◆ GOAL ◆
Convert the lines from the one containing "Task: Click Wednesday 7:30 AM Pilates class" through the end of the lines below, both ends included, into a Markdown table with columns Row and Line. Number the rows in order and leave out any blank lines.

[Stored dataset lines]
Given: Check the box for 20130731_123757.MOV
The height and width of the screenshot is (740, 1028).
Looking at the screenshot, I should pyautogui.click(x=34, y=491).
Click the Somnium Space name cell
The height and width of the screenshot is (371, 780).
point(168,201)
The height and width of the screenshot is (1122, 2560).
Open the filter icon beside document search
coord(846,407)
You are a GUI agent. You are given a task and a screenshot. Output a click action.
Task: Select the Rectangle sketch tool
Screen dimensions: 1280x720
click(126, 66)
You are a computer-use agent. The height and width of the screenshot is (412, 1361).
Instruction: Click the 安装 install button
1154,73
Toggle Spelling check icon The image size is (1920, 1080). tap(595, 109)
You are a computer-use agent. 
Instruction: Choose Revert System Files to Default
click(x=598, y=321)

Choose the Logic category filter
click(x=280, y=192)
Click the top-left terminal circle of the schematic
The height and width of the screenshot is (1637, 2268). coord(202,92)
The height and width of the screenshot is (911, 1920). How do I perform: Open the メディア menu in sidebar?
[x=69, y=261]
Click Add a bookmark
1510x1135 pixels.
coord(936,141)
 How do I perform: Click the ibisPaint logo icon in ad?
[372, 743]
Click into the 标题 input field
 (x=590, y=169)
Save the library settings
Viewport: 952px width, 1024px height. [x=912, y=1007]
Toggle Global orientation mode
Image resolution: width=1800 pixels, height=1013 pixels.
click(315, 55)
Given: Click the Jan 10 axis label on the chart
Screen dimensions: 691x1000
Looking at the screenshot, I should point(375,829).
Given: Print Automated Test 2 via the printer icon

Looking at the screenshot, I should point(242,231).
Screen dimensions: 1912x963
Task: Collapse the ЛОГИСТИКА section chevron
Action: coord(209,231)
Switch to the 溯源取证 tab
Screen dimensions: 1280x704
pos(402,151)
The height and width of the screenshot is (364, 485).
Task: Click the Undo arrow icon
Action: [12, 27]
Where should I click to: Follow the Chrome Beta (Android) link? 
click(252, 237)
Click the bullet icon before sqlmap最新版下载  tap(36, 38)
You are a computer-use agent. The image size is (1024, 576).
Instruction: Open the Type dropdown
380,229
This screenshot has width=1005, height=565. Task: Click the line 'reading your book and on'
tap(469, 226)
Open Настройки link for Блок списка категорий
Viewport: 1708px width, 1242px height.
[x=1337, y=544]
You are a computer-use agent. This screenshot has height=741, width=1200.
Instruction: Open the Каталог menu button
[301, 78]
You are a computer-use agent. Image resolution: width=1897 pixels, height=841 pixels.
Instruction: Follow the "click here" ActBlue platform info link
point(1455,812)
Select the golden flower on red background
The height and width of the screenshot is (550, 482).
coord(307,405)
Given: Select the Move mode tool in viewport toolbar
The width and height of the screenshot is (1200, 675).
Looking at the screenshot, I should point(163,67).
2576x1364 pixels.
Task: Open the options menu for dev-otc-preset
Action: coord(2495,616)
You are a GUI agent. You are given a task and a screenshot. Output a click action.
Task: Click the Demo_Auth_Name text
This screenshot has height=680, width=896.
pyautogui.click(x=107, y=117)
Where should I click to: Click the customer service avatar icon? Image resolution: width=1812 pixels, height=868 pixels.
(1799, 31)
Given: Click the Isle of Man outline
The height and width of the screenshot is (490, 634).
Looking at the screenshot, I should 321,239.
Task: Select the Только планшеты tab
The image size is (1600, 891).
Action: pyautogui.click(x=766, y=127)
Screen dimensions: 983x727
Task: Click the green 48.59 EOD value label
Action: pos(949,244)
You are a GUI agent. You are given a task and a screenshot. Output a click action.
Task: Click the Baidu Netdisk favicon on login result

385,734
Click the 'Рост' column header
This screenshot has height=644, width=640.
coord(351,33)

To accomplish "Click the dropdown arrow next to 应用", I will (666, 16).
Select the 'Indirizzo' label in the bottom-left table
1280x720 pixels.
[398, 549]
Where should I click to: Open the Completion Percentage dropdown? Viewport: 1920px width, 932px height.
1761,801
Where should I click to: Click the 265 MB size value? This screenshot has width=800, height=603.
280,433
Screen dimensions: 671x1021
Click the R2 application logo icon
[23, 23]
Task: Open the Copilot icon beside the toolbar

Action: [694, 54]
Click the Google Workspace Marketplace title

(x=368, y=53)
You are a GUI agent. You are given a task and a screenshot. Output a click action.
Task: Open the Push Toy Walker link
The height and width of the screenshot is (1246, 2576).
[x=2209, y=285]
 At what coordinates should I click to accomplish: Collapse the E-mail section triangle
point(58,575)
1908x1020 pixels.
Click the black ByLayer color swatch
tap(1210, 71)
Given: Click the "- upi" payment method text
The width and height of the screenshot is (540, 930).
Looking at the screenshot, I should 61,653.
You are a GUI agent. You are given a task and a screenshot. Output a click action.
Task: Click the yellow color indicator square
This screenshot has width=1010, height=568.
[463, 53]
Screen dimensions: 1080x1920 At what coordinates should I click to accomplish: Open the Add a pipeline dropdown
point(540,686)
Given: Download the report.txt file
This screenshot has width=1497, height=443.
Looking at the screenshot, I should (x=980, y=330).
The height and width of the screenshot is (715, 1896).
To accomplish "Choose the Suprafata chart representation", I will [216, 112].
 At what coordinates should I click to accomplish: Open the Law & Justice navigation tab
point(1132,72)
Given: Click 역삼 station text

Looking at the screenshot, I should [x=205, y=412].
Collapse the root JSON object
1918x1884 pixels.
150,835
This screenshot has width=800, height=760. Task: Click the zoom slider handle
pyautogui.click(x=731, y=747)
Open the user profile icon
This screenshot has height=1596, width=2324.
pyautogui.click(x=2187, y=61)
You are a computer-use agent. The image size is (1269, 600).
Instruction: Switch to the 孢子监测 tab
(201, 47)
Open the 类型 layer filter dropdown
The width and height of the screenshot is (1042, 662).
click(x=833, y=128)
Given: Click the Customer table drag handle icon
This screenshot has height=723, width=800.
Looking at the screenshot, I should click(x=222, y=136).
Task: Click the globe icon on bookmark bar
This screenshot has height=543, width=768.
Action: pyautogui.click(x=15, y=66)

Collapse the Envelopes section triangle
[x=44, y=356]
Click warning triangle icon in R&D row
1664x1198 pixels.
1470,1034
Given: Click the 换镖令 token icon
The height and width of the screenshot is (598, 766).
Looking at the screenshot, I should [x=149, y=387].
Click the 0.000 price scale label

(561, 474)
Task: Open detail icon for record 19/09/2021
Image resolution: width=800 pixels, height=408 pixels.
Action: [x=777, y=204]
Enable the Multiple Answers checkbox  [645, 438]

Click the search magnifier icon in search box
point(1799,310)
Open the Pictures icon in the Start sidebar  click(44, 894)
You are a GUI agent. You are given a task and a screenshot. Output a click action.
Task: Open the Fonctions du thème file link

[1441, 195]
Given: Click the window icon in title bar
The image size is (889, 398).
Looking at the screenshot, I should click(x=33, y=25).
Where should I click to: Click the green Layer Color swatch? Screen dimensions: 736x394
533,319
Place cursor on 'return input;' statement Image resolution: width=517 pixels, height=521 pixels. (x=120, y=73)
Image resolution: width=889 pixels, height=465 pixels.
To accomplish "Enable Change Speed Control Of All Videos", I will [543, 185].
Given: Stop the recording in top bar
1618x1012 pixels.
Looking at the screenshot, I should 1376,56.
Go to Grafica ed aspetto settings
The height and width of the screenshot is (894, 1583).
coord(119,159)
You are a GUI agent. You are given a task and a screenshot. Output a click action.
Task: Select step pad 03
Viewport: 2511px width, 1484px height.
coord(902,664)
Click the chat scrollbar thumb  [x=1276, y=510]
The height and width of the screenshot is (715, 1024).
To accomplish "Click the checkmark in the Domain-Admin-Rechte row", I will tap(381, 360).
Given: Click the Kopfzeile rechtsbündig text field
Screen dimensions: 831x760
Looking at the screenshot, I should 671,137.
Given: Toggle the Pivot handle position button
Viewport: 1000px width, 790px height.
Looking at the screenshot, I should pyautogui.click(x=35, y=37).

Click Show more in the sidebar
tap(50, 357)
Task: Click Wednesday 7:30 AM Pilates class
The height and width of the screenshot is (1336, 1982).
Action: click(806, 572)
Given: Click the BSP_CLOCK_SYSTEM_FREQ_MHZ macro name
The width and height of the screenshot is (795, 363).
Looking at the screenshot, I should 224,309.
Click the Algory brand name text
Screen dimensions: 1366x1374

◆ SOLUTION TO THIS PROBLEM ◆
| Row | Line |
|---|---|
| 1 | Task: Click Wednesday 7:30 AM Pilates class |
| 2 | The height and width of the screenshot is (1336, 1982). |
| 3 | Action: click(806, 572) |
| 4 | Given: Click the BSP_CLOCK_SYSTEM_FREQ_MHZ macro name |
| 5 | The width and height of the screenshot is (795, 363). |
| 6 | Looking at the screenshot, I should 224,309. |
| 7 | Click the Algory brand name text |
| 8 | Screen dimensions: 1366x1374 |